--- BEGIN Data to use ---

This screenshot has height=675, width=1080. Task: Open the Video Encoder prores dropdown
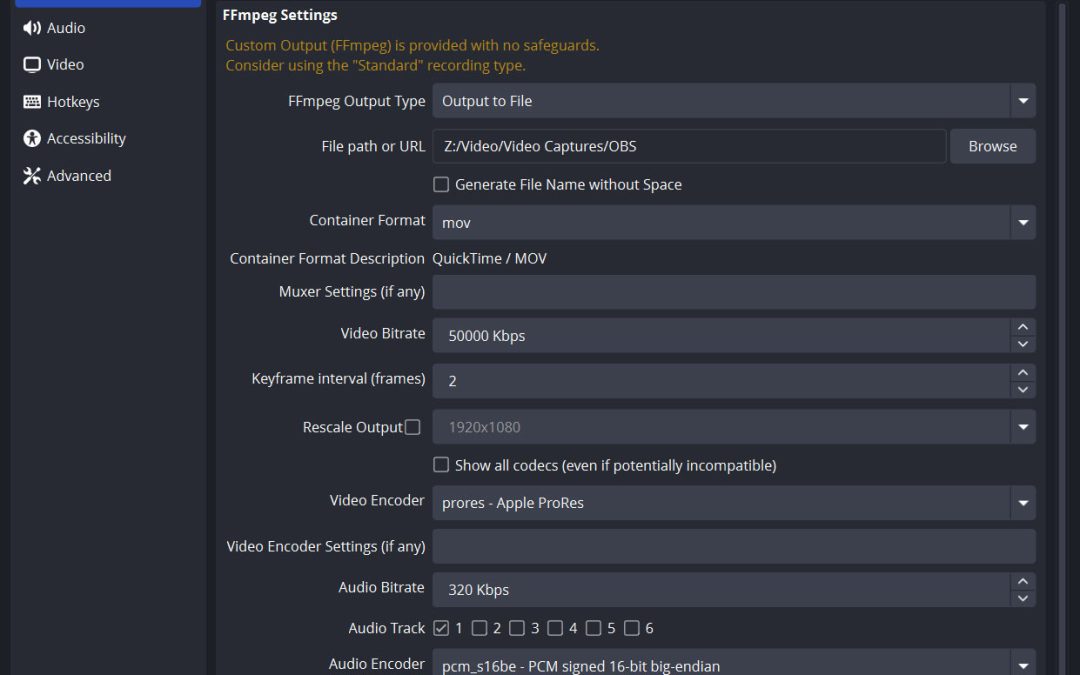click(1022, 503)
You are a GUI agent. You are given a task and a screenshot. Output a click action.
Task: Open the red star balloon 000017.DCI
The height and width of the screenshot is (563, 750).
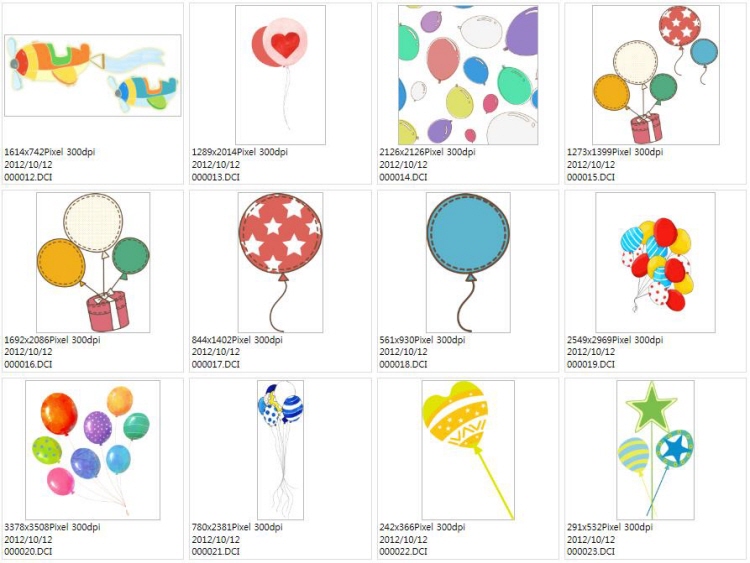tap(280, 263)
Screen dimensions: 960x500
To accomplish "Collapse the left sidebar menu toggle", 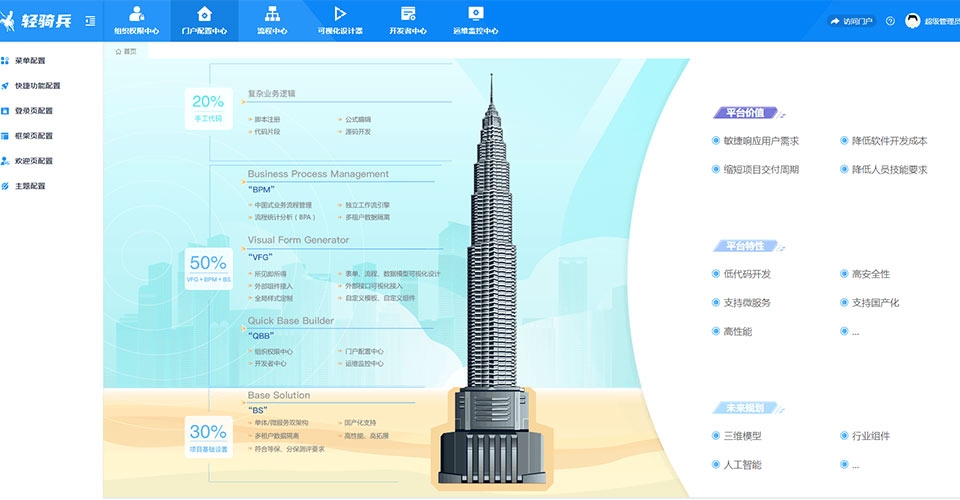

--- END Data to use ---

Given task :: Count the lines in the items above that contain the string "Open", treating uppercase and lowercase as different. Give only the number.

Reply to the task :: 2